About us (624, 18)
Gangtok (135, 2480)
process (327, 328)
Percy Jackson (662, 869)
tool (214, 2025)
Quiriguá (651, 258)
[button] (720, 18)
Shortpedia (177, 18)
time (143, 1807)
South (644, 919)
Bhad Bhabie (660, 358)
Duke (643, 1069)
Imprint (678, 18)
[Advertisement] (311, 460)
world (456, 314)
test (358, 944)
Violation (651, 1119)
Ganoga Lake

● **Task objective**
Write the data from above out again, exactly.

● **Answer to this problem**
About us (624, 18)
Gangtok (135, 2480)
process (327, 328)
Percy Jackson (662, 869)
tool (214, 2025)
Quiriguá (651, 258)
[button] (720, 18)
Shortpedia (177, 18)
time (143, 1807)
South (644, 919)
Bhad Bhabie (660, 358)
Duke (643, 1069)
Imprint (678, 18)
[Advertisement] (311, 460)
world (456, 314)
test (358, 944)
Violation (651, 1119)
Ganoga Lake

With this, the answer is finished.